Researcher-developed tool measured multiple palliative care concepts related to transition to purely palliative care, such as identification of infants for whom purely palliative care should be offered; physician and nurse satisfaction with and barriers to the transition process; physiological factors that indicated that the infant was ready for transition to purely palliative care; publication knowledge to guide palliative care; and factors influencing decision making.
The study aim was to identify the physiology involved in coming to the end of life and indicating a transition need for palliative care. But although the respondents were able to identify physiological factors or lethal conditions leading to a transition to purely palliative care, they stated that these factors were not how the goals of care were established. Respondents (96%) stated that parental agreement was the determinant to palliative care transition, and, regardless of neonatal physiological condition, without agreement, curative technological efforts continued. Respondents felt that more education on the palliative care process for both staff and families was necessary to move dignified end-of-life care forward.
Parents must be our partners when the burden of care to the infant is greater than the benefit. Suggestions to assist both parents and providers are offered.

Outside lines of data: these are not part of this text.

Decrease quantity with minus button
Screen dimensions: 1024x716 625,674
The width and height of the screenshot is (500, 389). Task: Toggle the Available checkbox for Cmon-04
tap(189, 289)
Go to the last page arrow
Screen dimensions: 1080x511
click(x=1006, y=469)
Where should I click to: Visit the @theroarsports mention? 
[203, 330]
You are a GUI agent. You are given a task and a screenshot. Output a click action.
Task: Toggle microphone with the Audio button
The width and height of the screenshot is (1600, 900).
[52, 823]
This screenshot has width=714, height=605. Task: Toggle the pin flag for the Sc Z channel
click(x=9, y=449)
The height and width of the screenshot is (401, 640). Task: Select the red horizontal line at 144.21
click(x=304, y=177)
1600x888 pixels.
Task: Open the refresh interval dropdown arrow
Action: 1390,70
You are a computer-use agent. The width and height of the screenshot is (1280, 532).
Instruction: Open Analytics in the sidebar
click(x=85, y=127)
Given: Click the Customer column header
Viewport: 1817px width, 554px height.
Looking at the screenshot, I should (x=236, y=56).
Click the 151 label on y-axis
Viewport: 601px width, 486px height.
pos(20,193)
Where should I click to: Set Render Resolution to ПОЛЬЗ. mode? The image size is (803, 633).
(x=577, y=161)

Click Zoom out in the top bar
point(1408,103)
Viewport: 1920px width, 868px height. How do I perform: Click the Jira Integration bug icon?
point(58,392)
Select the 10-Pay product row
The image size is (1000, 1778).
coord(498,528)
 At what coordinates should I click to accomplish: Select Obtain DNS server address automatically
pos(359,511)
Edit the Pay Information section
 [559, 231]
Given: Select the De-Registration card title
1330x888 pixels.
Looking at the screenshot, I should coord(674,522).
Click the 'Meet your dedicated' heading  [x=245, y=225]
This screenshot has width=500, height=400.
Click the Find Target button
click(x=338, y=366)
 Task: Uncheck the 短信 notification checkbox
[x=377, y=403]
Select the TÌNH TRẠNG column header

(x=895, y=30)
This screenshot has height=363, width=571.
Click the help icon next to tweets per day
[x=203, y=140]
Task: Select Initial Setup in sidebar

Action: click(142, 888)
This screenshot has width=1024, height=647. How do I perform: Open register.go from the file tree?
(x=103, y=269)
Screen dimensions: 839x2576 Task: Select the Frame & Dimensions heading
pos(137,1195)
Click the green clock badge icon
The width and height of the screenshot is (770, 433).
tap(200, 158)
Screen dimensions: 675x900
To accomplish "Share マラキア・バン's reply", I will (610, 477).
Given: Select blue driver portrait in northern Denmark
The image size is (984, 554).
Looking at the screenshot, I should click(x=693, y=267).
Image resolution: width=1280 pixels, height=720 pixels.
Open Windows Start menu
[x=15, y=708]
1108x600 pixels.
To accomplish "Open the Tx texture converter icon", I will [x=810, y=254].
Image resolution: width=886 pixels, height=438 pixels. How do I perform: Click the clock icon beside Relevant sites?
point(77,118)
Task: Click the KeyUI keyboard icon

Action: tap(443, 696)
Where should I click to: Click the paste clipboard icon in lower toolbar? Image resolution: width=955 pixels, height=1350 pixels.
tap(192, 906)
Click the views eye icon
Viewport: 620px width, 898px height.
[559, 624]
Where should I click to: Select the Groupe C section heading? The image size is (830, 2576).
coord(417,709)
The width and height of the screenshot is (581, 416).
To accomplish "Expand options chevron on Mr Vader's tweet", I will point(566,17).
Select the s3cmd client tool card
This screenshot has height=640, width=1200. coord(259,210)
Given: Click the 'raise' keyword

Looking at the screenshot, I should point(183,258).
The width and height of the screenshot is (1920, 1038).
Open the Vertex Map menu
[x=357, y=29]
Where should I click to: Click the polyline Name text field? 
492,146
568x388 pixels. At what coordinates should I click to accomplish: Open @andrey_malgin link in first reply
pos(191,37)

Although this study is based on end-of-life decision making for newborns, the findings may resonate to nurses who care for dying patients of any age group, with any diagnosis, cared for in any type of medical-surgical or critical care unit. The findings describe the American concept of patient and family autonomy and problems that have arisen from the implementation of autonomy in end-of-life decision making regarding withholding/withdrawing therapies that provide artificial life support.